Pixel coordinate grounding data
━━━━━━━━━━
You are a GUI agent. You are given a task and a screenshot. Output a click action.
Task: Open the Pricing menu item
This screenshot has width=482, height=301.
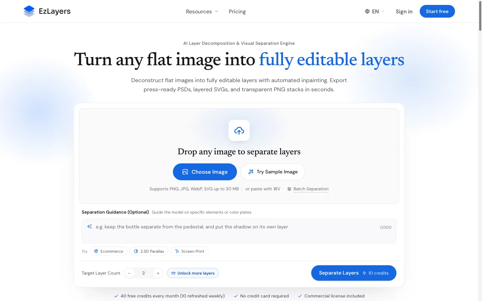(237, 11)
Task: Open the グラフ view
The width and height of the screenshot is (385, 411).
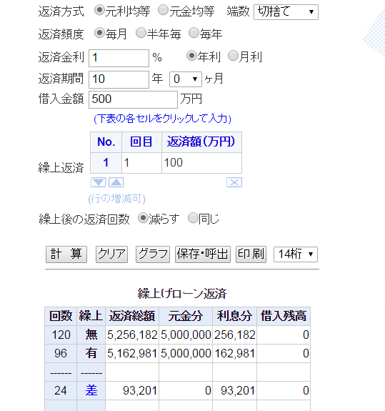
━━━━━━━━━━
* [Brief]:
All lines above with "Open" in them should be returned.

* [Answer box]:
Task: Open the Pricing menu item
Task: Open the グラフ view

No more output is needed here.